## Work instruction 1
Name every university mentioned in the text about Ochapa Onazi.
## Work instruction 2
Go on with the text about Ochapa Onazi from its last sentence.

## Text for analysis
In 2003, Ochapa Onazi was a recipient of the National Honour of Officer of the Order of Niger (OON) in recognition of services to Nigeria's educational sector. In 2014, he was a recipient of the National Universities Distinguished Professor Award, also in recognition of his services to education in Nigeria and for scholarship in the field of biological sciences. He was president of the Gindiri Old Students Association.

Ochapa Onazi died on 1 August 2024, at the age of 87. He is survived by his wife, Ruth Mikiya and children: Eru, Oche, Agbenu and Adadu. His beloved daughter, Ori, died in 2019.

==Academia==

Ochapa Onazi was former Vice-Chancellor of the University of Jos (1985–1989), former Pro-Chancellor and Chairman of the Governing Council of Bayero University, Kano (2000–2004), former Pro-Chancellor and Chairman of the Governing Council of Benue State University, Makurdi (1996–2004) and former Pro-Chancellor and Chairman of the Governing Council of Plateau State University, Bokkos (2006–2007). Until his death, he was the Pro-Chancellor and Chairman of the Governing Council of the Karl Kumm University, Vom.

## Data for review

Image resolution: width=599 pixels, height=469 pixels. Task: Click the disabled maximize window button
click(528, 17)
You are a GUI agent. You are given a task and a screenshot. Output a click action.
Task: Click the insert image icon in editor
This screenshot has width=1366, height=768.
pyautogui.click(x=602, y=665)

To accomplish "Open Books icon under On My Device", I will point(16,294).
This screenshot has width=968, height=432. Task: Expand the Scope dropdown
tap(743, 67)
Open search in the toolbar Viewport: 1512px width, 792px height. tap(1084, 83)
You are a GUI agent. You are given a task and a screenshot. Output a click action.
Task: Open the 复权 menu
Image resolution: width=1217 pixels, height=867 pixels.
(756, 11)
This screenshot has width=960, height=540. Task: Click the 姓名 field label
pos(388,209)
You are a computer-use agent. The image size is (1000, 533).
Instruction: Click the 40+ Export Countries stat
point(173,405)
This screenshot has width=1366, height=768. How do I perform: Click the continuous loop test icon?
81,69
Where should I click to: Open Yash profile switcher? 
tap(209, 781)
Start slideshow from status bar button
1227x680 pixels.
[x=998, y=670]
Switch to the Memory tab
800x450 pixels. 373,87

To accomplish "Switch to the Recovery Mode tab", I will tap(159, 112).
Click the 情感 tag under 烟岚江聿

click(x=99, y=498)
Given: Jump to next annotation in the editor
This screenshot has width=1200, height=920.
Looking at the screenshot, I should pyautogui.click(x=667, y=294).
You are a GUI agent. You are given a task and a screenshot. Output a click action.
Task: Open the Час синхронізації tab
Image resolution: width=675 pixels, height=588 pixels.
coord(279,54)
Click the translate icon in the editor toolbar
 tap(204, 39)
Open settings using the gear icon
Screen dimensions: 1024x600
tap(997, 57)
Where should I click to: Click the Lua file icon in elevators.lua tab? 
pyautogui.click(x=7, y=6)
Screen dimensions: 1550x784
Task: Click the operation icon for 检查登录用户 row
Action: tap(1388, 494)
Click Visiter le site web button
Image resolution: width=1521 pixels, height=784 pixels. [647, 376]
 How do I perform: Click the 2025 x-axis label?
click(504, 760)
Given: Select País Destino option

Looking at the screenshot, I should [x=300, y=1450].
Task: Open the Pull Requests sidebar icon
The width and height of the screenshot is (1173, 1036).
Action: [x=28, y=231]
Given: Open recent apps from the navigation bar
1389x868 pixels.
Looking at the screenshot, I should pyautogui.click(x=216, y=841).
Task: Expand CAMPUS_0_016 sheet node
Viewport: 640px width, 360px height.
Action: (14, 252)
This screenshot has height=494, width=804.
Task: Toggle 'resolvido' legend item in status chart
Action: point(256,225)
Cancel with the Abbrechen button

## Task response 1
University of Jos; Bayero University, Kano; Benue State University, Makurdi; Plateau State University, Bokkos; Karl Kumm University, Vom

## Task response 2
Professor Onazi was a recipient of several fellowships, including the FAO/UNDP Desert Locust Project, Tehran (1966), the FAO/UNDP Desert Locust Project, London, Morocco and Senegal (1966), the UK Technical Assistance Fellowship for the M.Sc. programme at Imperial College, London (1966–1967), the USAID Fellowship from Kansas State University for the Ph.D. Programme (1971–1973) and the British Council Visitorship to various agricultural institutions in the UK (1975 and 1984). Ochapa Onazi was also the General Editor of the 'Macmillan Intermediate Agriculture Series', London and Basingstoke: Macmillan Publishers Limited and Co-Editor (with Anthony Youdeowei and Fred Ezedinma) of the Introduction to Tropical Agriculture, London: Longman Publishing Group, 1986.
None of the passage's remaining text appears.